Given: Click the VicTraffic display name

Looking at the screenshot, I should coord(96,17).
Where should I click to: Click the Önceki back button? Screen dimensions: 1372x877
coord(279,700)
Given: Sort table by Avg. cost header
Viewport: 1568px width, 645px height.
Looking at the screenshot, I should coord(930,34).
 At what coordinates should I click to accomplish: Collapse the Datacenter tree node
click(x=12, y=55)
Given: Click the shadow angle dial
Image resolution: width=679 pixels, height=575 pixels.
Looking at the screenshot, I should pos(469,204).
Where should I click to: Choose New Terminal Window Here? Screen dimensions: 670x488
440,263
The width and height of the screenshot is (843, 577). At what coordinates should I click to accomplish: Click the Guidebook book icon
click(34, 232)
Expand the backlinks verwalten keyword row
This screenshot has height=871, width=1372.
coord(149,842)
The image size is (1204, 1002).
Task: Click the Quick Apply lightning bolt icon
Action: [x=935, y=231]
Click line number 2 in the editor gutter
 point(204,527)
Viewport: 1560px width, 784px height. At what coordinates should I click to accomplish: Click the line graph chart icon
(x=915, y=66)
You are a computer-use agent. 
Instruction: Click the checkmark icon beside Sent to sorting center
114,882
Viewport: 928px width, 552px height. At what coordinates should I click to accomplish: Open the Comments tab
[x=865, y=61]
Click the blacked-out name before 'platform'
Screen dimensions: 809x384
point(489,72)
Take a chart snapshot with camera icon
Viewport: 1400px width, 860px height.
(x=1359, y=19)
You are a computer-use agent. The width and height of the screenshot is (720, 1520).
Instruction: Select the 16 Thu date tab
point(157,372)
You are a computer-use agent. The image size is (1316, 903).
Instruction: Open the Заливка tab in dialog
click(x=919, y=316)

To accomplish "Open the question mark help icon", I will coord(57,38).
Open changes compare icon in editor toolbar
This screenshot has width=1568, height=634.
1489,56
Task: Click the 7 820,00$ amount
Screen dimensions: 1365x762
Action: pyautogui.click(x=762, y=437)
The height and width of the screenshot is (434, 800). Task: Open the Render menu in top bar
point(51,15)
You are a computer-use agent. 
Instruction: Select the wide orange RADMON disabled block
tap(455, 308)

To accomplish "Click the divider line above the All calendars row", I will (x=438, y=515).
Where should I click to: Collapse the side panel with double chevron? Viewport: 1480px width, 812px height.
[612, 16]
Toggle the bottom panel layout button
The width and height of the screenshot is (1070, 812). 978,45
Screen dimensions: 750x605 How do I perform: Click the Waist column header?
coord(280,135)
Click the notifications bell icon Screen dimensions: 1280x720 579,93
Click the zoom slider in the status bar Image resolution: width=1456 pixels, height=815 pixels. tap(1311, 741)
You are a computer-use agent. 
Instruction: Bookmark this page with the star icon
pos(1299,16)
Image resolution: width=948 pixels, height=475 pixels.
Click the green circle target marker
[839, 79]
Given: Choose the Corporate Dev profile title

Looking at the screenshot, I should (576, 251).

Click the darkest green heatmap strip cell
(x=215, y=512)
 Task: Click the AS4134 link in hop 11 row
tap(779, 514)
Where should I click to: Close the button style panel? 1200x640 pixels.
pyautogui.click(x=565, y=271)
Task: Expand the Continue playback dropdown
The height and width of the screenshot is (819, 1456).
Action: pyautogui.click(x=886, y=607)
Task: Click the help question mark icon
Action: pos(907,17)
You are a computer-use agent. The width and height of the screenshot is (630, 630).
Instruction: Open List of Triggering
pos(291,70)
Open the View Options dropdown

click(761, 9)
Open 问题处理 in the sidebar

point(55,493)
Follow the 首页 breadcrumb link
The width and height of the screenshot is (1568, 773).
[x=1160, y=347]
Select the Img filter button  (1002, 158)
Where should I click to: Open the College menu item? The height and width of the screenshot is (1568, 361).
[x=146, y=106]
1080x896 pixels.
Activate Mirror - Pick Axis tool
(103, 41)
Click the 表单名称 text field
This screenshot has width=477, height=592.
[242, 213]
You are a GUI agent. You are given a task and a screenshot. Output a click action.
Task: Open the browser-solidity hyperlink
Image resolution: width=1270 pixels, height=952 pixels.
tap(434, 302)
********************
■ **EXERCISE PROMPT**
Rewrite all of the rows above, putting "Which point should I click to complete" in place of "At what coordinates should I click to accomplish" and leaving everything else unchanged.

■ **RESULT BELOW**
Given: Click the VicTraffic display name

Looking at the screenshot, I should coord(96,17).
Where should I click to: Click the Önceki back button? Screen dimensions: 1372x877
coord(279,700)
Given: Sort table by Avg. cost header
Viewport: 1568px width, 645px height.
Looking at the screenshot, I should coord(930,34).
 Which point should I click to complete: Collapse the Datacenter tree node
click(x=12, y=55)
Given: Click the shadow angle dial
Image resolution: width=679 pixels, height=575 pixels.
Looking at the screenshot, I should pos(469,204).
Where should I click to: Choose New Terminal Window Here? Screen dimensions: 670x488
440,263
The width and height of the screenshot is (843, 577). Which point should I click to complete: Click the Guidebook book icon
click(34, 232)
Expand the backlinks verwalten keyword row
This screenshot has height=871, width=1372.
coord(149,842)
The image size is (1204, 1002).
Task: Click the Quick Apply lightning bolt icon
Action: [x=935, y=231]
Click line number 2 in the editor gutter
 point(204,527)
Viewport: 1560px width, 784px height. Which point should I click to complete: Click the line graph chart icon
(x=915, y=66)
You are a computer-use agent. 
Instruction: Click the checkmark icon beside Sent to sorting center
114,882
Viewport: 928px width, 552px height. Which point should I click to complete: Open the Comments tab
[x=865, y=61]
Click the blacked-out name before 'platform'
Screen dimensions: 809x384
point(489,72)
Take a chart snapshot with camera icon
Viewport: 1400px width, 860px height.
(x=1359, y=19)
You are a computer-use agent. The width and height of the screenshot is (720, 1520).
Instruction: Select the 16 Thu date tab
point(157,372)
You are a computer-use agent. The image size is (1316, 903).
Instruction: Open the Заливка tab in dialog
click(x=919, y=316)

To accomplish "Open the question mark help icon", I will coord(57,38).
Open changes compare icon in editor toolbar
This screenshot has width=1568, height=634.
1489,56
Task: Click the 7 820,00$ amount
Screen dimensions: 1365x762
Action: pyautogui.click(x=762, y=437)
The height and width of the screenshot is (434, 800). Task: Open the Render menu in top bar
point(51,15)
You are a computer-use agent. 
Instruction: Select the wide orange RADMON disabled block
tap(455, 308)

To accomplish "Click the divider line above the All calendars row", I will (x=438, y=515).
Where should I click to: Collapse the side panel with double chevron? Viewport: 1480px width, 812px height.
[612, 16]
Toggle the bottom panel layout button
The width and height of the screenshot is (1070, 812). 978,45
Screen dimensions: 750x605 How do I perform: Click the Waist column header?
coord(280,135)
Click the notifications bell icon Screen dimensions: 1280x720 579,93
Click the zoom slider in the status bar Image resolution: width=1456 pixels, height=815 pixels. tap(1311, 741)
You are a computer-use agent. 
Instruction: Bookmark this page with the star icon
pos(1299,16)
Image resolution: width=948 pixels, height=475 pixels.
Click the green circle target marker
[839, 79]
Given: Choose the Corporate Dev profile title

Looking at the screenshot, I should (576, 251).

Click the darkest green heatmap strip cell
(x=215, y=512)
 Task: Click the AS4134 link in hop 11 row
tap(779, 514)
Where should I click to: Close the button style panel? 1200x640 pixels.
pyautogui.click(x=565, y=271)
Task: Expand the Continue playback dropdown
The height and width of the screenshot is (819, 1456).
Action: pyautogui.click(x=886, y=607)
Task: Click the help question mark icon
Action: pos(907,17)
You are a computer-use agent. The width and height of the screenshot is (630, 630).
Instruction: Open List of Triggering
pos(291,70)
Open the View Options dropdown

click(761, 9)
Open 问题处理 in the sidebar

point(55,493)
Follow the 首页 breadcrumb link
The width and height of the screenshot is (1568, 773).
[x=1160, y=347]
Select the Img filter button  (1002, 158)
Where should I click to: Open the College menu item? The height and width of the screenshot is (1568, 361).
[x=146, y=106]
1080x896 pixels.
Activate Mirror - Pick Axis tool
(103, 41)
Click the 表单名称 text field
This screenshot has width=477, height=592.
[242, 213]
You are a GUI agent. You are given a task and a screenshot. Output a click action.
Task: Open the browser-solidity hyperlink
Image resolution: width=1270 pixels, height=952 pixels.
tap(434, 302)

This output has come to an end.